> _PROBLEM TO WORK ON_
Put every line of the items below into a Markdown table with the columns "Row" and "Line". Number each row and leave out blank lines.

(Dataset entries)
________

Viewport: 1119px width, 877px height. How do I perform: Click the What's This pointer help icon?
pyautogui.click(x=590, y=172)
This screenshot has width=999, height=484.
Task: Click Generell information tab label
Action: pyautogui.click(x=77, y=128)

________

> _RESPONSE TO THIS TASK_
| Row | Line |
|---|---|
| 1 | Viewport: 1119px width, 877px height. How do I perform: Click the What's This pointer help icon? |
| 2 | pyautogui.click(x=590, y=172) |
| 3 | This screenshot has width=999, height=484. |
| 4 | Task: Click Generell information tab label |
| 5 | Action: pyautogui.click(x=77, y=128) |